Bike Paths Will Hold Austin Back
Several groups in Austin are fighting new measures to increase bicycle lanes in Austin. This blog should serve as a reference to what is going on and offer some viewpoints of people involved in the fray.
The City's Bicycle Plan is here:
KeepAustinMoving.org is trying to fight one portion of the Plan: the change of Nueces (or possibly Rio Grande) through downtown into a "bicycle boulevard." Here's their concern:
"At a time when the motoring public is demanding relief to traffic congestion and the Greater Austin Community is desirous of greater densities throughout Downtown, it is counter-intuitive, counter- productive, and just a Plain Old Bad Idea to be reducing vehicular mobility on an important commercial collector street that is poised for redevelopment. No matter which road is chosen.
A Bicycle Boulevard may be appropriate for quiet residential neighborhoods, but it is inappropriate for commercial roadways in dense urban areas and its construction will have a chilling effect on future redevelopment, the viability of commercial businesses that line the road, and the ad valorem taxes generated by property values."
Another Travis County activist weighed in on these developments, saying:
I was a board member of A-PADD, Austin Planned and Directed Development, an organization composed of 36 south Austin neighborhood associations, which successfully got MoPac extended from 290-71 west to Hwy 45. We proposed the extension as a parkway (no frontage roads) with hiking-running trails on one side and bike trails on the other. The bike trail was envisioned beginning at Circle-C's Velodrome and eventually connecting to bike trails at Zilker. The MoPac design consultant incorporated that concept into the engineering and construction plans. Austin and the bike lobby have consistently opposed that plan. Recently though it has been adopted though modified to not use the MoPac ROW.
I served on the Transportation Commission for 4 years in the mid 1980's and couldn't agree more with the negative impact of removing lanes from city streets to accommodate bicycles. Doing it on neighborhood streets (not neighborhood collectors) I have no problem with but only if the neighborhood is fully supportive.

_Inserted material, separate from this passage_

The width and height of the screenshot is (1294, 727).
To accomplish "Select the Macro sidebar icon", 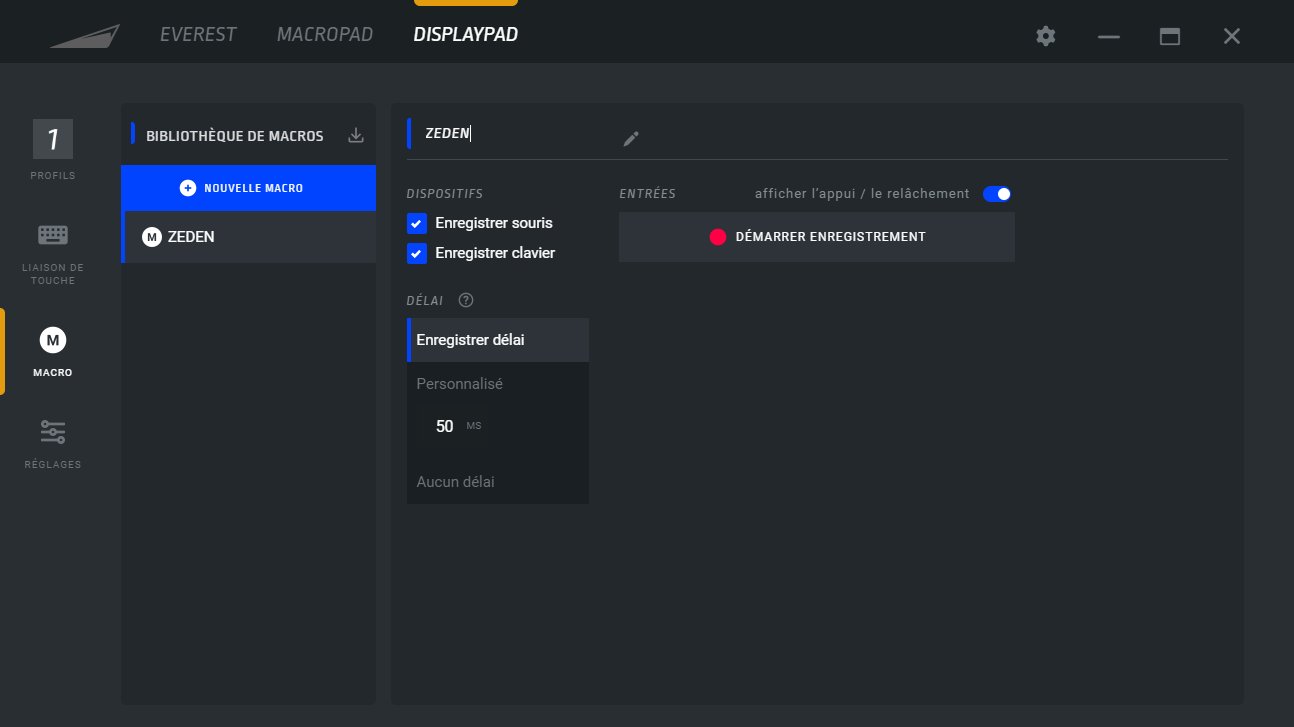I will [x=53, y=342].
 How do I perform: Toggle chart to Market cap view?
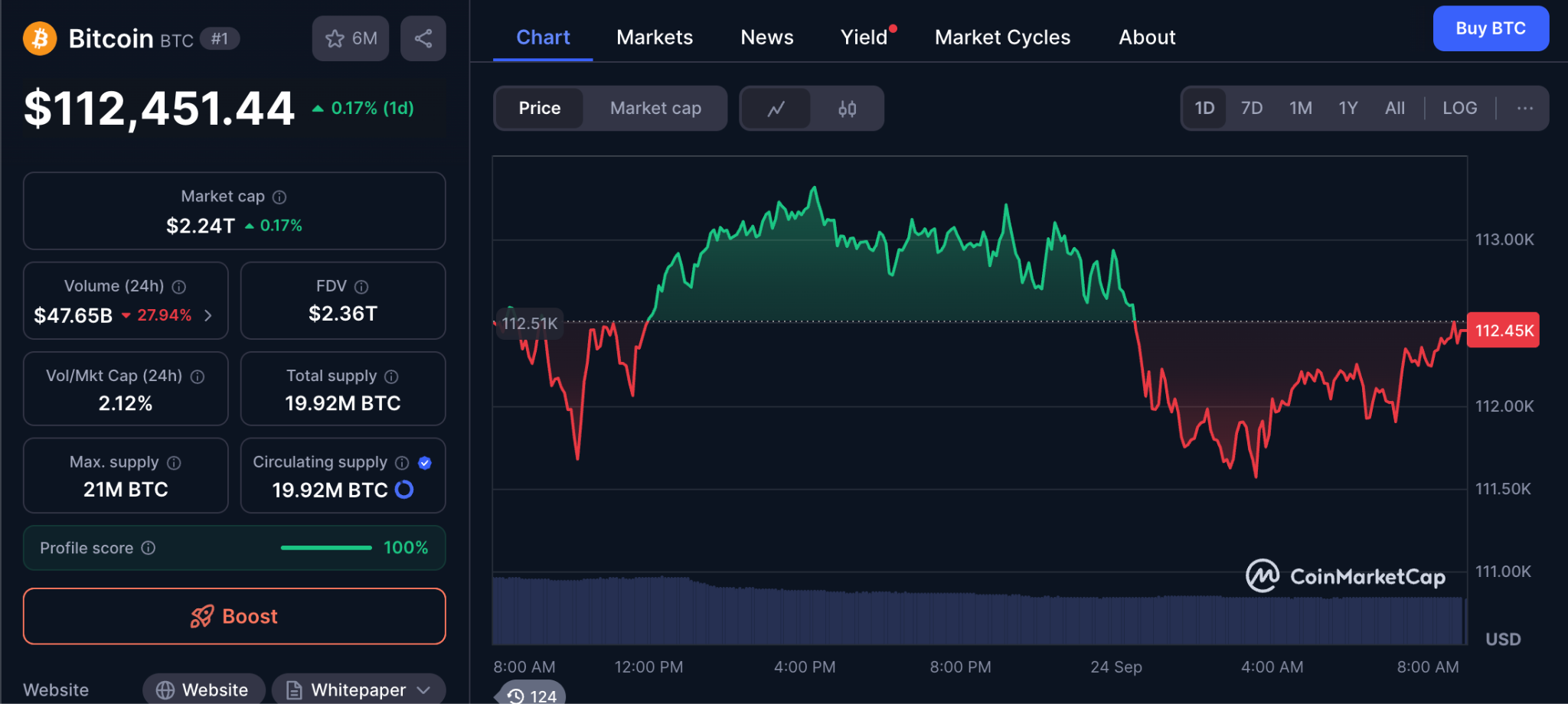655,109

However, we all know what the objective is; to reduce auto mobility and force use of the grossly inadequate public transit system. Rather than upgrading our flexible bus system by purchase of smaller buses, more frequent scheduling and cross node routes, Austin (via CapMetro) is spending excessive funds to implement rail, both commuter and light. What a shortsighted waste! Austin can't even run an effective bus system but it can darned sure spend funds as though they were unlimited.

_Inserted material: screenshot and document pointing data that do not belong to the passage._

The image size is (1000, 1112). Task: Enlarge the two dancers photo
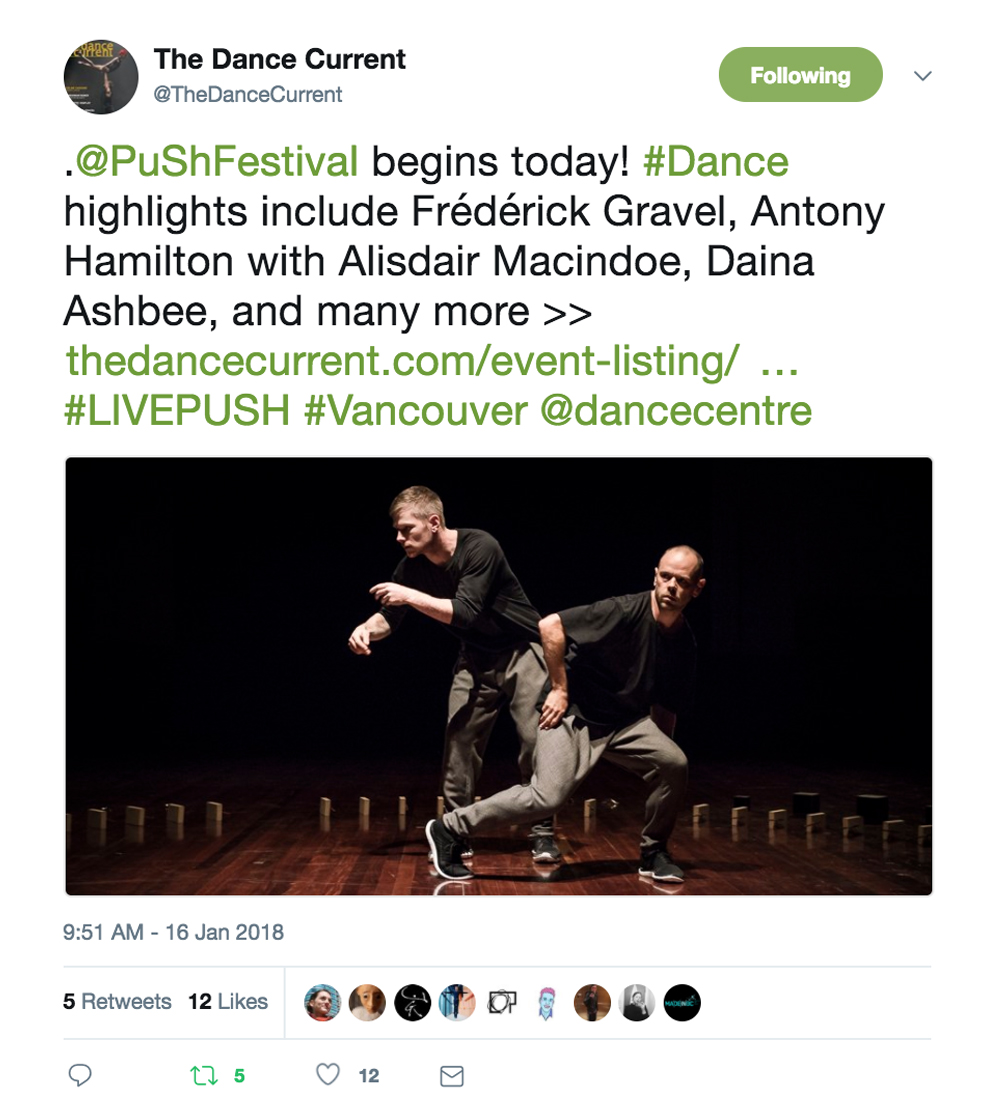[499, 676]
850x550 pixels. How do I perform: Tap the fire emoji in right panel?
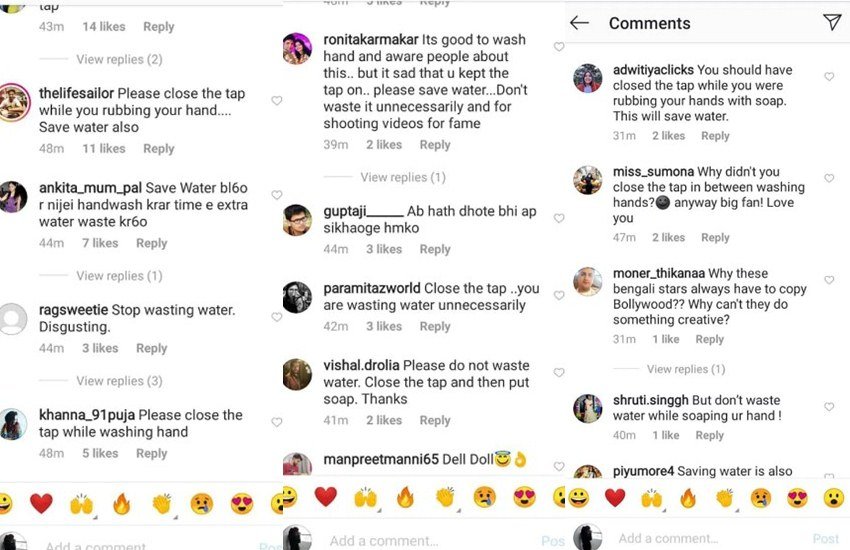coord(688,498)

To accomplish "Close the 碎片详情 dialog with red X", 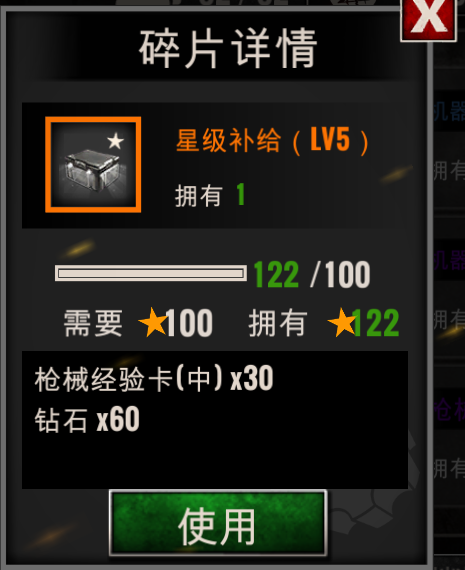I will 429,19.
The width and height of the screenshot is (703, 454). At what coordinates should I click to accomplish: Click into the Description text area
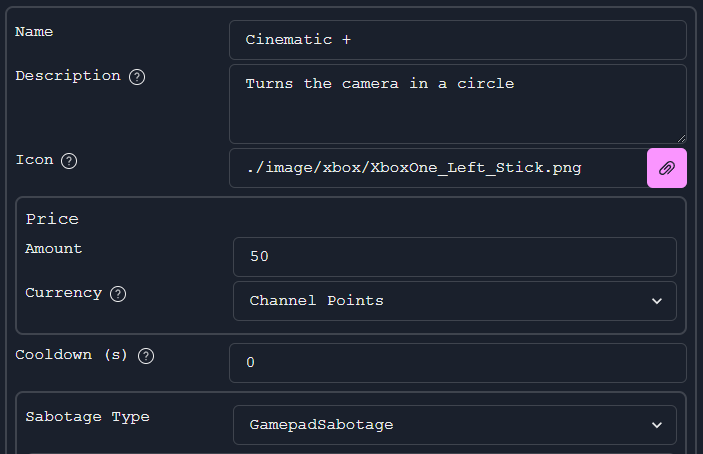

Ultimately someone is going to have to pay the piper and, unfortunately, it will be the citizens these costly systems are supposed to benefit.

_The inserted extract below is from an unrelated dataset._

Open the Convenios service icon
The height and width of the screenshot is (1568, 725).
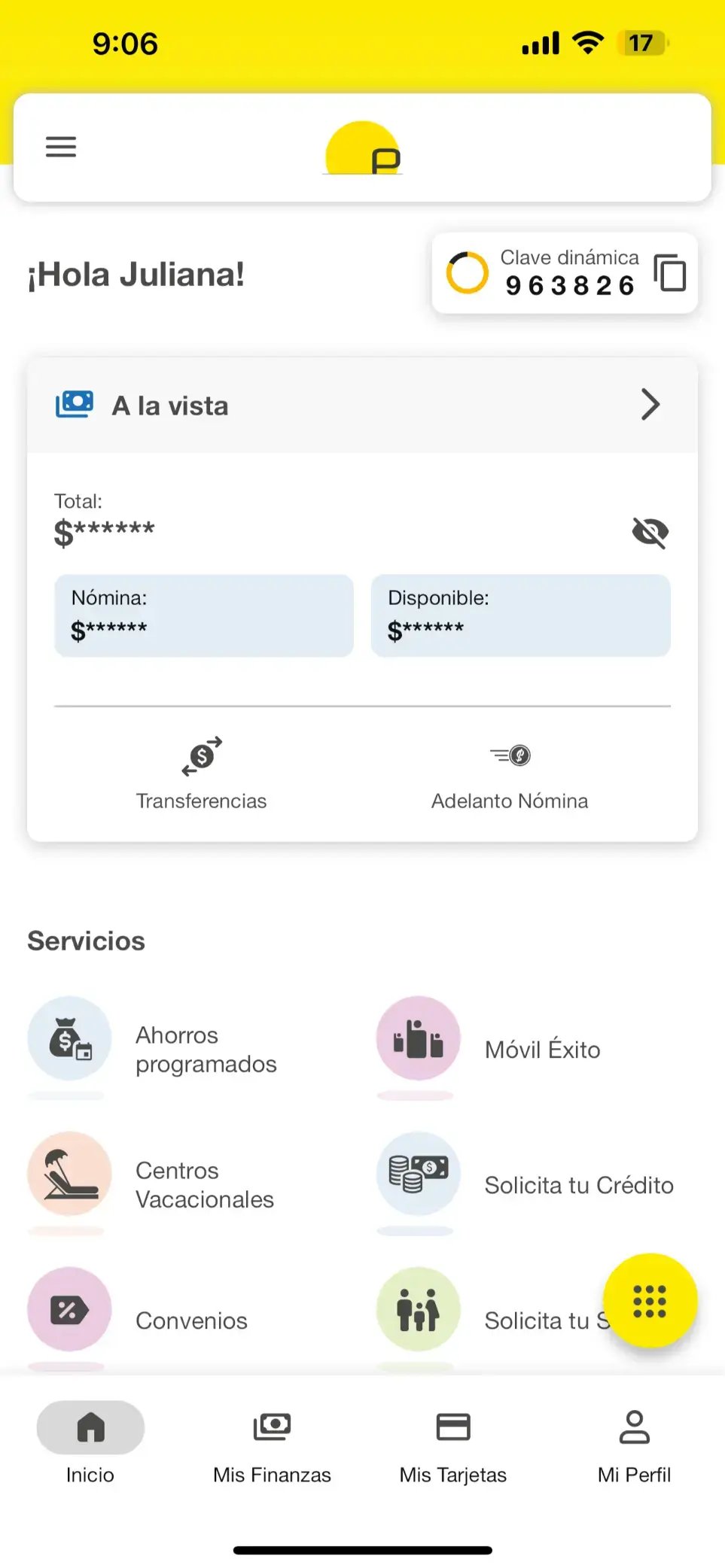pos(69,1309)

And, where was Austin when the freeways were being built or upgraded? Why were no HOV lanes requested of TxDOT so transit services could reduce the bus trip time versus auto to destinations?Remember, when Mopac from the Colorado to 290/71 West didn't have frontage roads and from Parmer to I-35 wasn't a freeway (now it is a Toll Road)? Austin's leadership had their heads stuck in the sand listening to "environmentalists" and "neighborhood activists" that opposed any mobility improvements. When I was
on the Trans Commission system mobility improvements were proposed by City Staff for Enfield-15th streets, 35th street (35th - 38 1/2) and Northland-Koenig. All were opposed and defeated by those same groups at Council meetings.
If I sound negative it is because I have come to the conclusion that Austin is run by
folks with little or no actual business experience and elected by folks that want to maintain the status quo, or, to actually move us backwards. And, then there are the newbies that want downtown Austin to be like New York City with "street cars" and Zilker becoming their Central Park. For my money, if they want it to be like where they came from, then they should go back there. And as Texans like to say, "Don't let the door hit them in the butt as they leave!"